Однако, оказавшись в кругу своих вдохновителей, ощутив запах пота, исходящий от их крепких плебейских тел, он пришел в себя, осознал грандиозность свершенного подвига и безмерно возгордился. Прочтя его настроение по пылающему восторгом и азартом лицу, кто-то из друзей Сципиона достаточно громко бросил в его сторону: «Поджечь Рим — дело, конечно, более достопамятное, чем храм Дианы в Эфесе, да только у нашего оратора явно запала маловато».
Разгоряченный словесной дракой, Петилий тут же хотел ввязаться в — кулачную, дабы бицепсами восполнить недостаток остроумия, но тут Сципион Африканский вышел на передний план в прямом и переносном смысле слова и начал неспешно подниматься на ростры. Он восходил на трибуну походкой императора, намеревающегося вершить суд, и оттого плебс почувствовал себя проштрафившимся легионом. Все стихли и как бы по волшебству замерли в тех позах, в которых их застало завораживающее предчувствие кары. Застыли зачарованные драматизмом момента и оба Петилия.

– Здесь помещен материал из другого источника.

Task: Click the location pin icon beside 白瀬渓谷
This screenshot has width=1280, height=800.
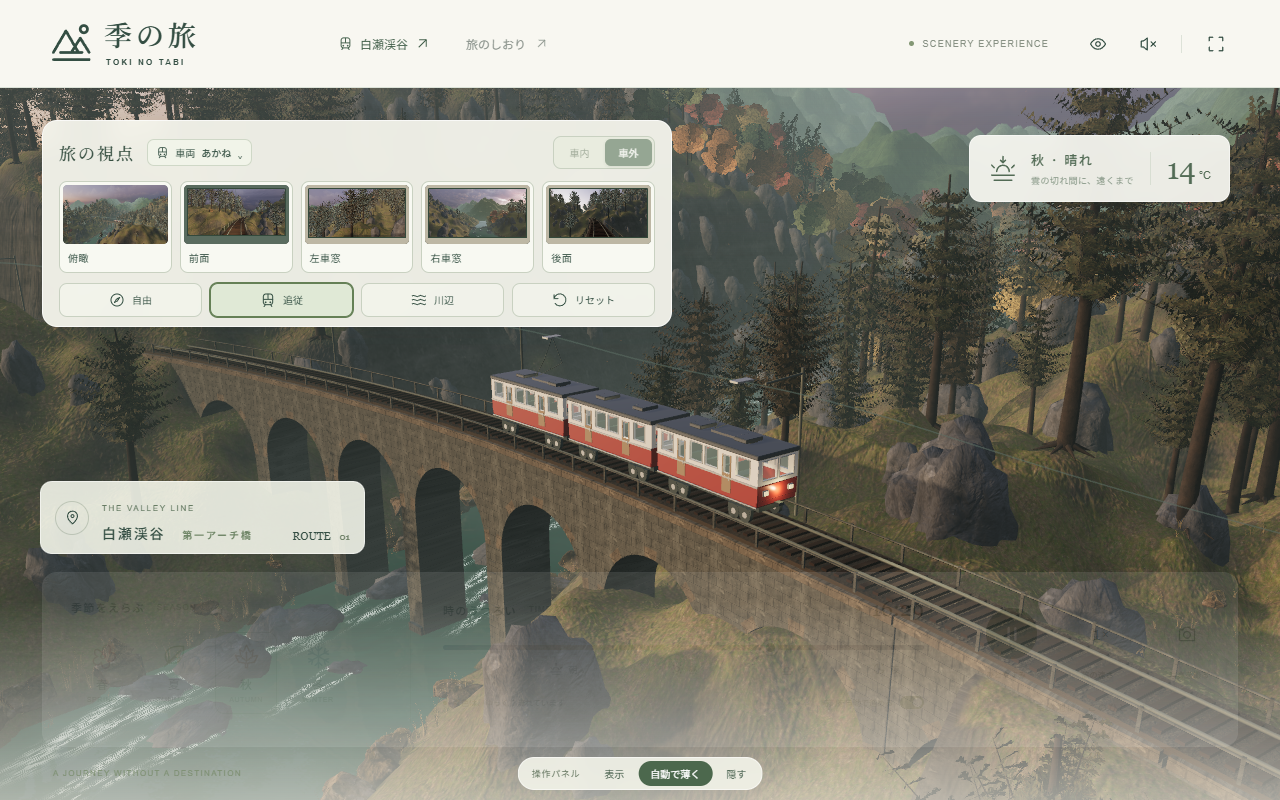Action: coord(72,518)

Этого мгновения хватило для того, чтобы вечность поставила незримый заслон, разрубивший время на прошлое и будущее. Только что произошедшее, как и предшествовавшее ему, уже не имело значения, ибо все определял наступающий миг. Сейчас истерзанный страстями народ в равной мере был готов, ринувшись на ростры, задушить Сципиона, и, бросившись ему в ноги, молить его о прощении.
Сципион основательно устраивался на рострах. Приготовившись говорить, он еще продлил паузу и внимательно обозрел толпу.
Народ по-прежнему пребывал в замешательстве. Первое оцепенение, вызванное явлением принцепса, прошло, но люди недоумевали: глядя на претора, судей, обвинителей, писцов и прочих клерков, они видели суд, но, смотря на Сципиона, не видели подсудимого. Он был органически величав, как всегда, но при этом еще светился каким-то грустным торжеством. У них возникло впечатление, что они присутствуют при неком грандиозном погребальном обряде, однако им не дано было понять, кого хоронят в этот пасмурный день и с чем расстаются.
Наконец Сципион заговорил. Его голос зазвучал неожиданно мягко для такой суровой обстановки.
«Приветствую вас, квириты, — сказал первый человек государства, — сегодня для меня особый день».